3 signs that you’re in a rebound relationship
The type of rebound relationship occurs when one who has recently experienced a [bad] breakdown decides to jump into another.
The time here might not truly be the factor. The rebound determines more the status of the previous partner/common weight.
It is perhaps not the best thing to do if you’ve yet to get your head out of the relationship and the former partner out of your mind.
We can all agree that trying to drown an ex by getting another’s memories isn’t a brilliant idea and no one really wants a ‘replacement’ or a ‘stop-gap solution’ rather than a choice.
So how would you deduce that someone is trying to use you as a rebound?
Here are 3 signs that you’re in a rebound relationship.
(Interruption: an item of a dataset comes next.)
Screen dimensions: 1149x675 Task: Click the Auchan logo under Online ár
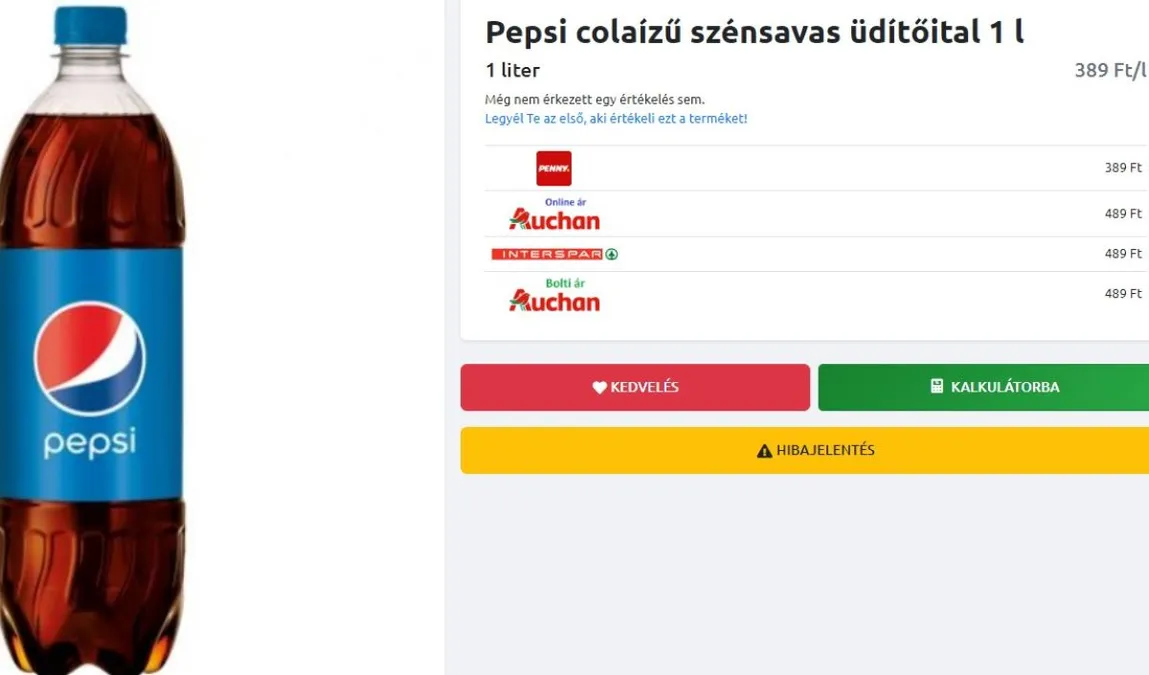tap(554, 218)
- They’re with you, but still obsessed with the ex
If he or she isn’t going to be shut out of the ex or seems so intent on making that former jealousy imaginable in all the near and distant ways, he or she is unlikely to get over the person or even stop you.
How are you going to know? You both share a young relationship with each other and are keen to make everybody know they are happy and satisfied with you even if it is only a long time ago. You may also find them acting as a long-term couple, even if you have just begun dating.
- It looks like they’re in it just for the sex
Nothing is wrong with casual sex, however, which would only be meaningful if you both are open and upfront on what you both want.
But if your partner is only for the sexual distraction and you try to make a relationship work, it can be a problem. And if your relationship with your partner feels like that, you should probably be worried.
- The relationship is just on the surface
According to Men’s Health, exploration is all about new relationships — that person who is suddenly so important in your life you learn as much as you can. So that could be a rebound if your new partner hangs behind you if they are vulnerable and unclear if you feel like they are using a false smile, but don’t actually make you know them. Allison says, “She doesn’t give you deep, sincere eye contact, and she doesn’t feel as if she’s completely present. “She seems too much in you, has been spending a lot of time with you but doesn’t seem to be her authentic self, or she doesn’t ‘let you inside.’